SELECTED EXCERPT:
'''

Honeywell on a good track
Last week Honeywell reported an 8% increase in Q3 profits ($372m vs.
$344m), with double-digit growth in sales for 3 of 4 business divisions.
Sales were $6.4b for the quarter, compared with $5.8b for the year-ago
period. For the first 9 months of 2003, revenue was $17.5b, up from
$15.6b.
After a 5-year stretch of shrinking profits, this quarter marked the third
in a row of an upward trend. "This is another quarter that just feels
really good," said Dave Cote, CEO, who has lived up to high expectations.
Sales in the Automation and Control Solutions division (which includes
commercial and residential Building Solutions, and industrial Process
Solutions) increased 6% over the third quarter of 2003. Numbers were not
quoted separately for the Industrial Process Solutions business, which
(in my view) is the piece that Siemens is interested in acquiring. From
the latest scuttlebutt, that ball is still in play.

'''

EXTRACTED DATA:
'''

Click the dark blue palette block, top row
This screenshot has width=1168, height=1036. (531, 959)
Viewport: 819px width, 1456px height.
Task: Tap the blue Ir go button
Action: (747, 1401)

'''

OBJECTIVES:
**A.** Quote the passage of the Honeywell earnings piece starting at "Sales were $6.4b" and ending at "still in play.".
**B.** Name every dollar amount given in the Honeywell earnings piece.
**C.** Carry on writing the Honeywell earnings piece, picking up after its final sentence.

REPLIES:
**A.**
Sales were $6.4b for the quarter, compared with $5.8b for the year-ago
period. For the first 9 months of 2003, revenue was $17.5b, up from
$15.6b.
After a 5-year stretch of shrinking profits, this quarter marked the third
in a row of an upward trend. "This is another quarter that just feels
really good," said Dave Cote, CEO, who has lived up to high expectations.
Sales in the Automation and Control Solutions division (which includes
commercial and residential Building Solutions, and industrial Process
Solutions) increased 6% over the third quarter of 2003. Numbers were not
quoted separately for the Industrial Process Solutions business, which
(in my view) is the piece that Siemens is interested in acquiring. From
the latest scuttlebutt, that ball is still in play.

**B.** $372m, $344m, $6.4b, $5.8b, $17.5b, $15.6b

**C.**
The only item reported that relates to Process Solutions was that ION
(Integrated Operator Node) was introduced, to allow industrial customers
who use Honeywell's process control technology to continue to utilize
existing infrastructure while upgrading to the latest Experion solution.
It is interesting to note that Jack Welch of GE delayed his retirement
in 2000 to launch a bid for Honeywell. The merger was then dropped,
ostensibly due to inability to get European approval. In the past 3-4
years since, Honeywell stock has advanced by some 10-20% compared to
GE stock, indicating that departing CEO Larry Bossidy did well in
selecting David Cote as his successor, after dumping previous CEO
Mike Bonsignore.
,p.
Stay tuned...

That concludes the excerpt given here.